Lab "Fundamentals: Batch Processing"

This is again our use case: a simple webshop for which we want to calculate the average sales value per product in a scalable (big data) manner.

Goal

Using data in the data lake for batch processing from a Jupyter Notebook.

What you'll implement

Setup a big data-ready computation environment (Hadoop in the cloud)
Reading the data lake using PySpark (big data ready)
Performing a simple analysis using standard SQL on top of Spark (the big data computation framework we will use multiple times)

Cluster Creation

Please navigate to DataProc, which is GCP's Hadoop product:

Hit "create cluster":

If applicable, select "Cluster on Compute Engine":

You need to use the following parameters:

Name: "your initials-hadoop" (e.g. pk-hadoop)
Region: leave the default region (us-central1)
Cluster mode: leave the default mode "Standard (1 master, N workers)"

Important: Scroll down and "Jupyter Notebook" in the section "Components":

Next, select "Configure Nodes (optional)" and switch to a smaller machine type for both, the "Manager node" as well as the "Worker nodes".

You will first need to change the primary disk type to Standard Persistent Disk for the master and the workers:

Please also reduce the size of the attached hard disks for both node types:

Set a bucket in which the cluster is able to store its data to be persisted (please use your own bucket):

Please also allow access to the whole project for the cluster as follows:

Leave the remaining fields with their default val1ues and click on "Create".

Results

You configured and started a Hadoop cluster which is ready for our first batch processing job.

Opening the Jupyter Notebook

Click onto the link to your cluster:

When clicking on "VM instances" one can see that the three virtual machines are running. We will later use this to connect to the master node.
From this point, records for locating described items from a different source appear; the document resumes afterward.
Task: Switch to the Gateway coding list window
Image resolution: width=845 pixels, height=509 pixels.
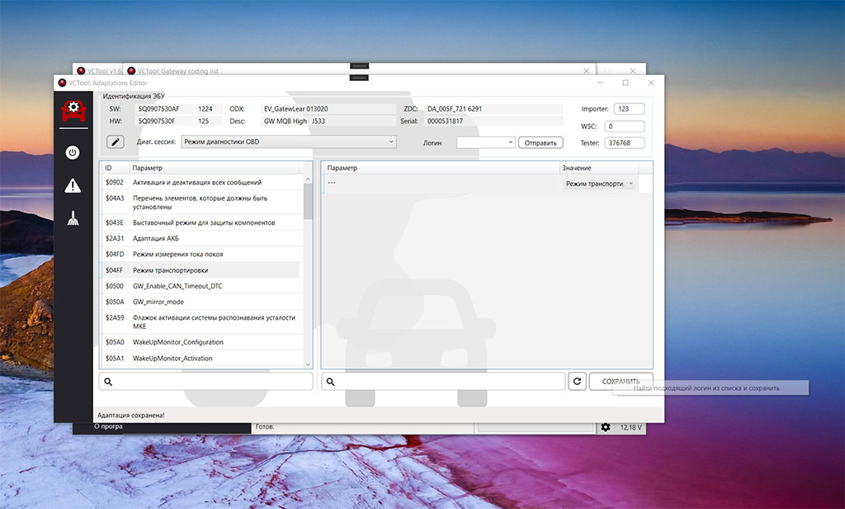Action: pyautogui.click(x=177, y=71)
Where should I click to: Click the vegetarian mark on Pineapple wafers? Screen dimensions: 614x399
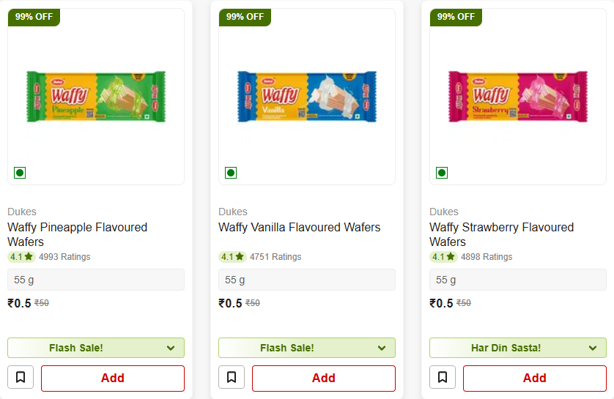pos(20,173)
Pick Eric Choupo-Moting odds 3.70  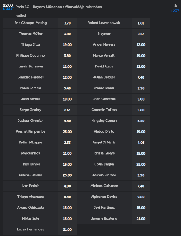coord(67,23)
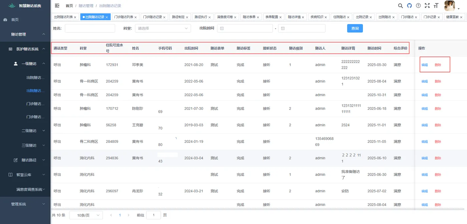Toggle fullscreen via the expand arrows icon
Screen dimensions: 467x224
pyautogui.click(x=427, y=5)
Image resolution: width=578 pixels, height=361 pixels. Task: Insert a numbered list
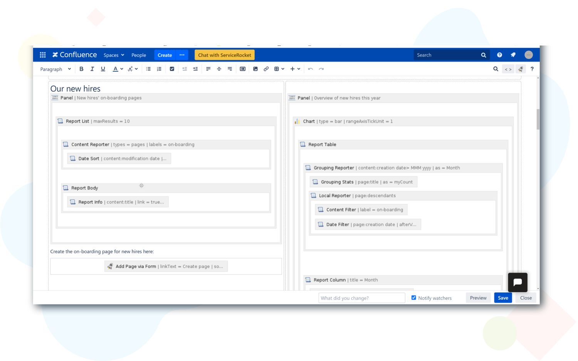coord(159,69)
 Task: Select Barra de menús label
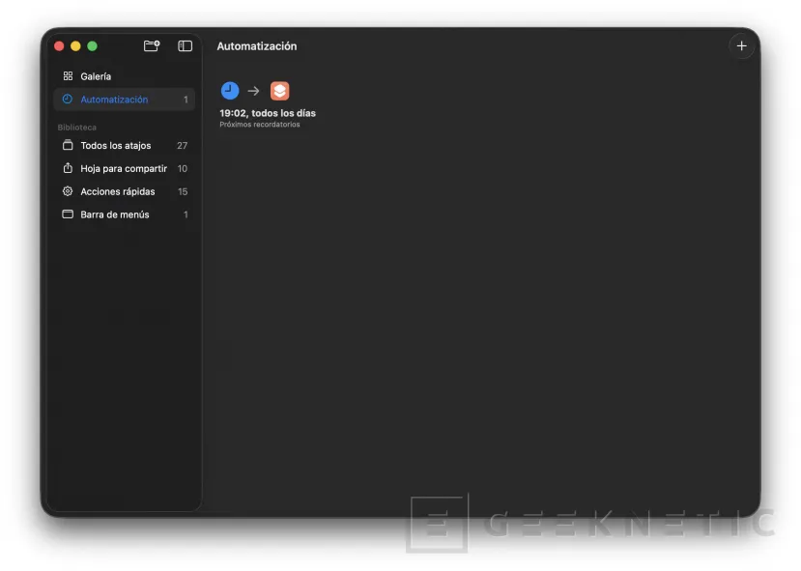click(115, 214)
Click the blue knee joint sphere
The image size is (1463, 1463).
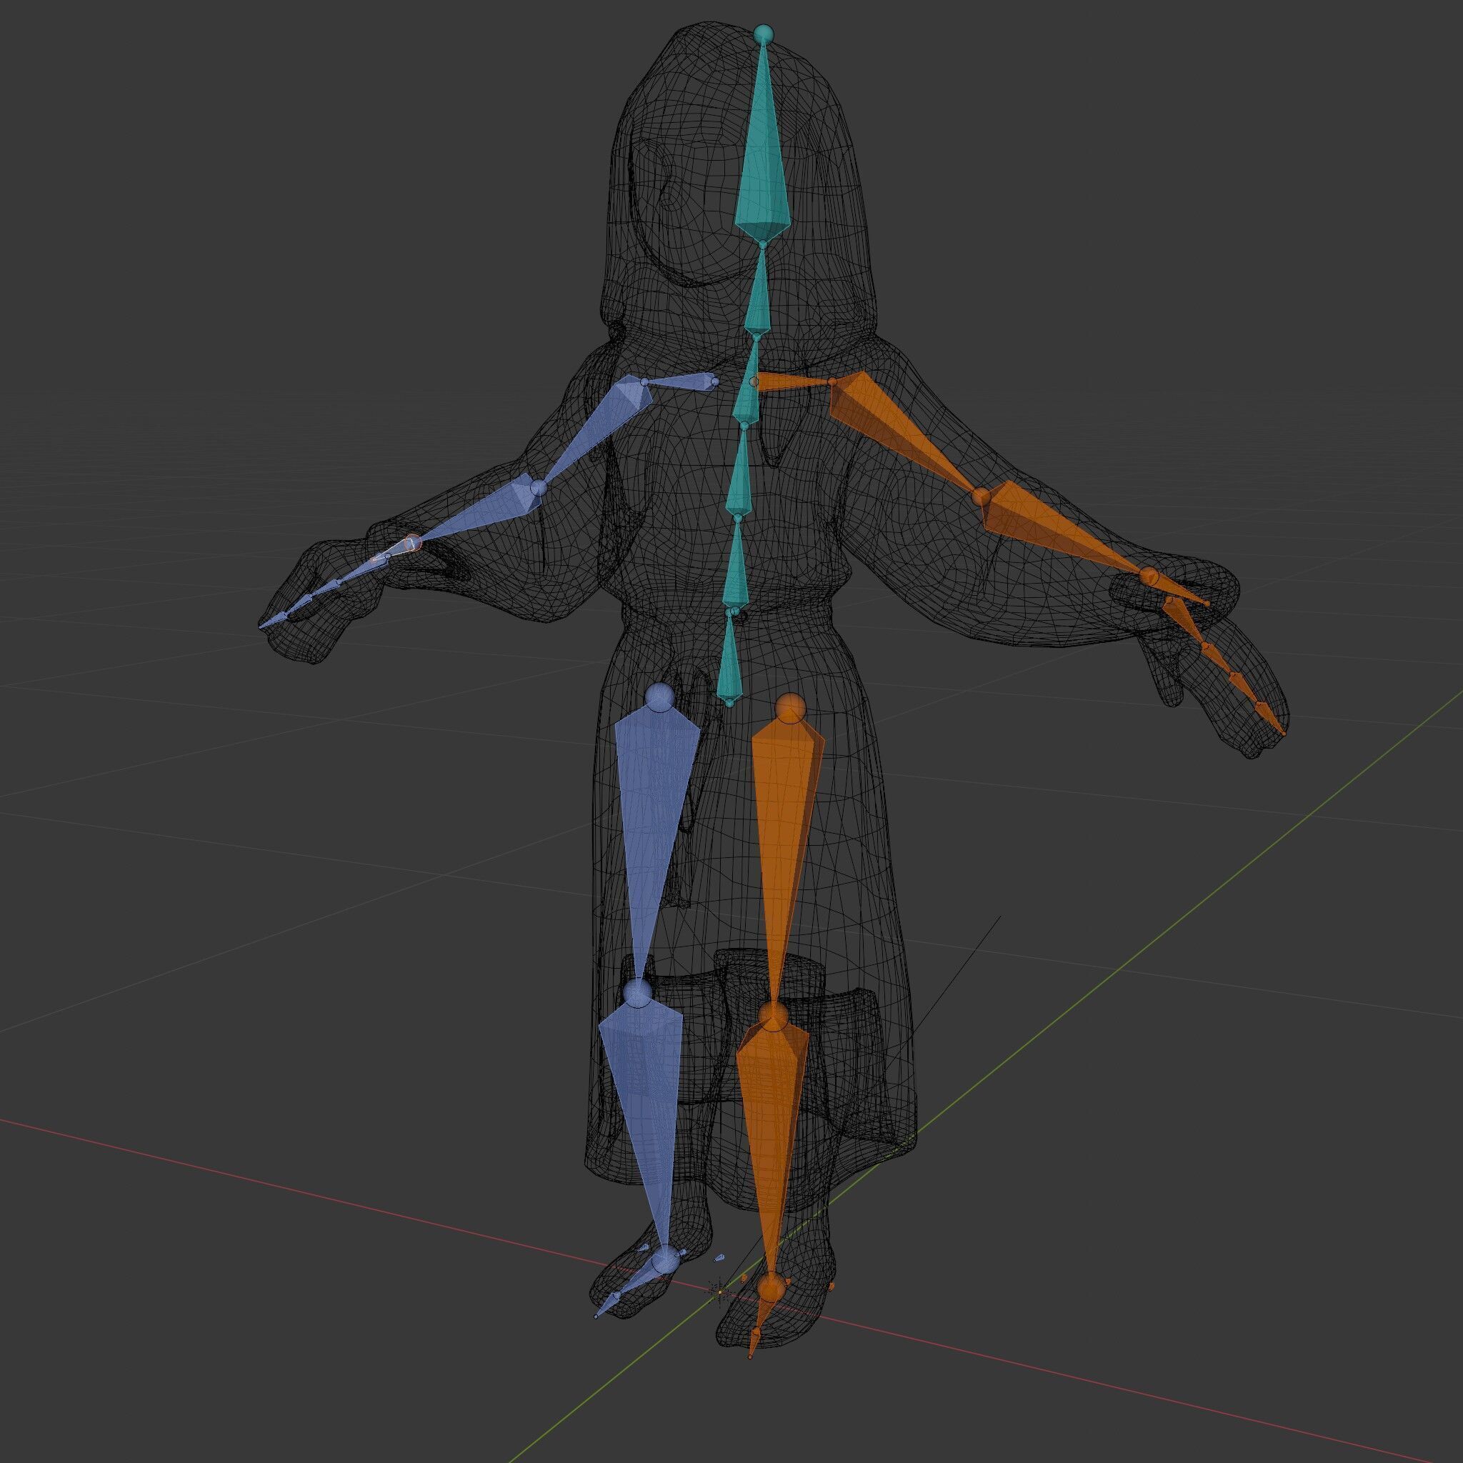click(x=638, y=992)
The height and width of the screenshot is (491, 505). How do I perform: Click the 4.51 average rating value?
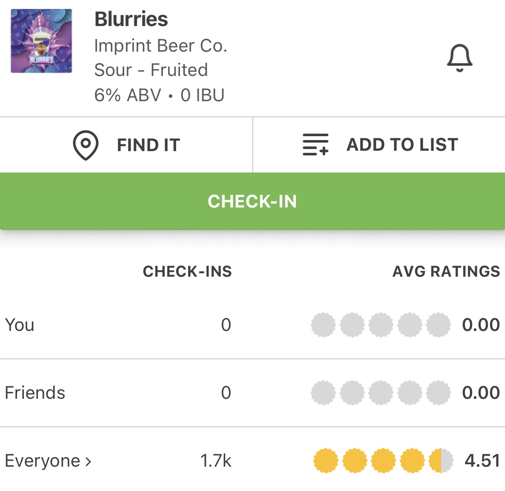click(482, 461)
For now, we only want to use the web interface of the Jupyter notebook. Click on "Web Interfaces" and "Jupyter":

You should see a Jupyter Notebook environment:

Let's create a notebook in Cloud Storage, i.e. navigate to GCS and click "New" → "PySpark":

Connecting to the PySpark session and reading the data lake

Although we don't know yet what Spark or PySpark is in general, we can use it quickly with our Python knowledge. The "entry point" to our big data cluster in PySpark is the so-called SparkContext. You can check if everything is fine and accessible by just entering "sc" in one cell. It may take some seconds until the cell shows the output.

sc

This should be the output:

Renaming the Notebook

You may also now want to rename the notebook (click on "Untitled" and change the name to, e.g., "Batch Processing 1 (Fundamentals)").
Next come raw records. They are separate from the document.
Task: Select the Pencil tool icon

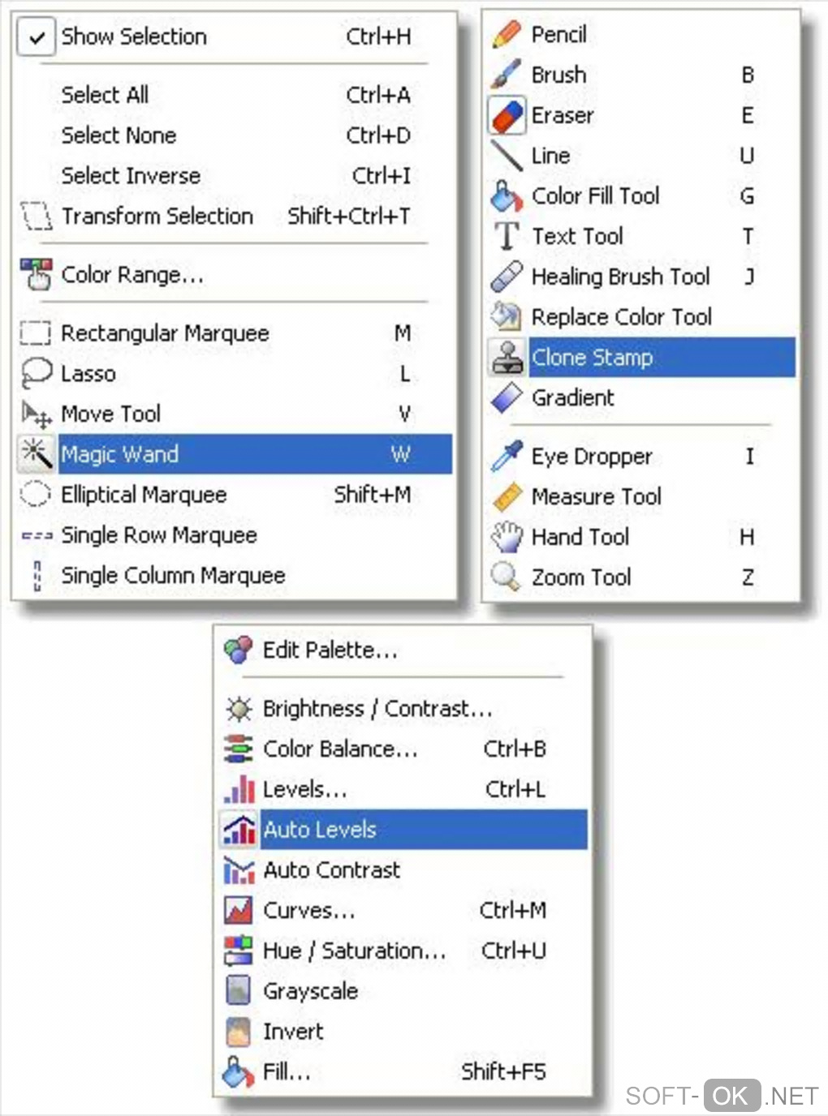Action: [x=506, y=34]

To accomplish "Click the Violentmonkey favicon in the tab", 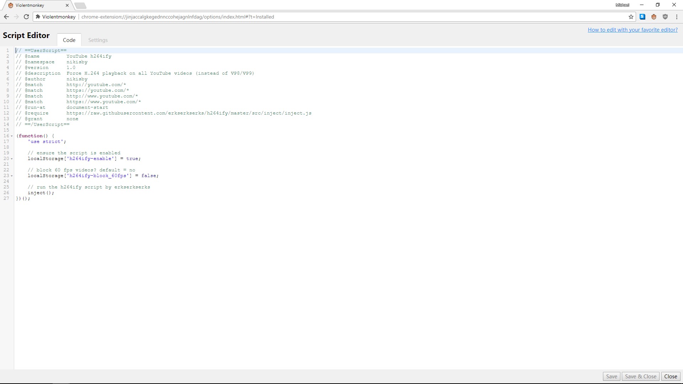I will tap(10, 5).
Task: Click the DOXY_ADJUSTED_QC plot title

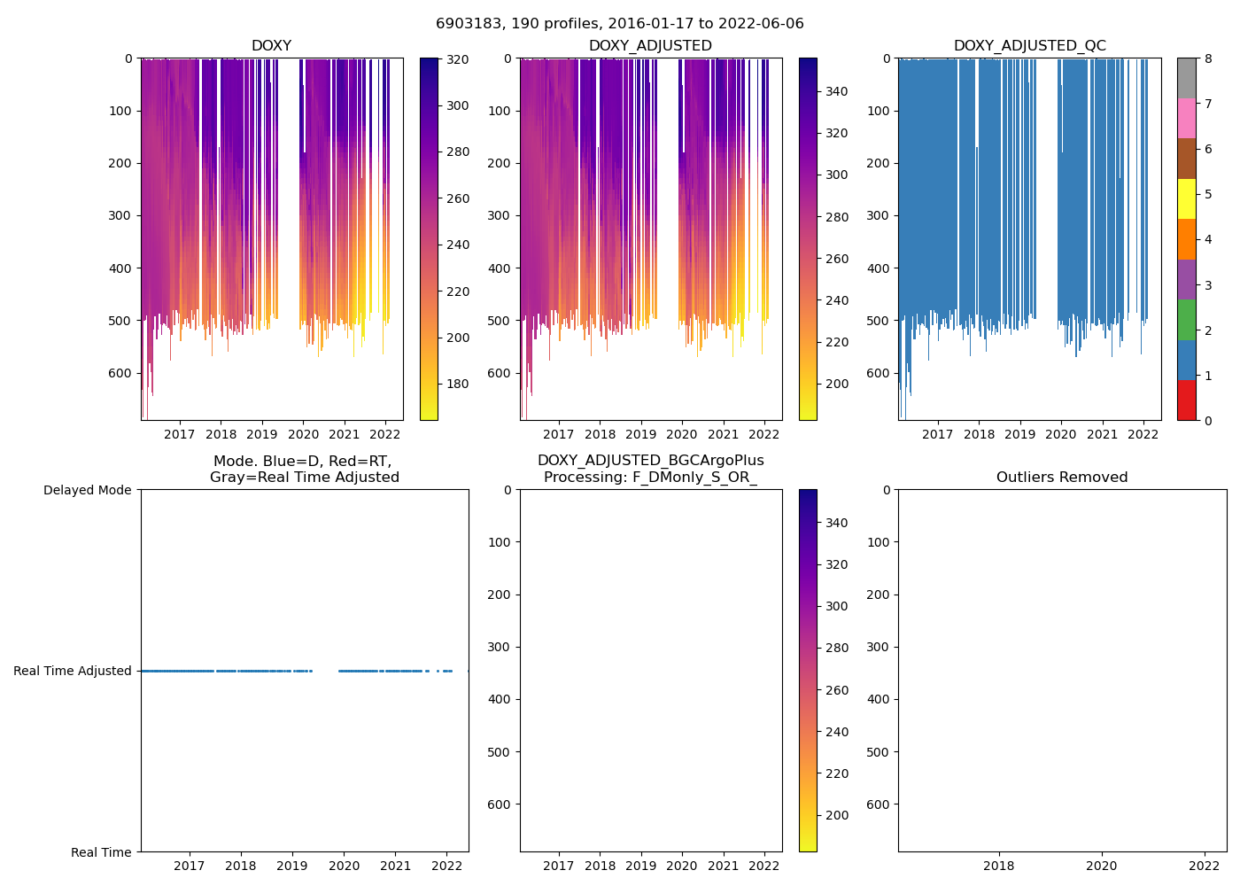Action: click(1029, 46)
Sample Batch Task (this time calculated in "big data mode" by all nodes in the cluster)

A batch job could be to read all csv-files in the webshop_datalake (we only have one file currently stored there) and calculate the average sales value per product. Note that we assume that all files in the webshop_datalake have the same structure.

Connecting to the data lake

Let's start by defining the connection to the data lake for PySpark. Put the following code in a cell and execute it (no output is expected):

# provide spark the link to the webshop history (datalake)
df = spark.read.csv("gs://hdm-kueppers/webshop_history.csv", inferSchema=True, header=True)

Batch Processing

Next, let's define our batch processing by making use of one of Spark's great features: querying big data in a SQL manner. The cell should have a Pandas DataFrame as output.

# create a temporary view on the data that we can simply query by SQL
df.createOrReplaceTempView("sales")

# this is our batch processing - calculate the mean sales_value per product_name
df_batch_result = spark.sql("SELECT product_name, mean(sales_value) FROM sales GROUP BY product_name")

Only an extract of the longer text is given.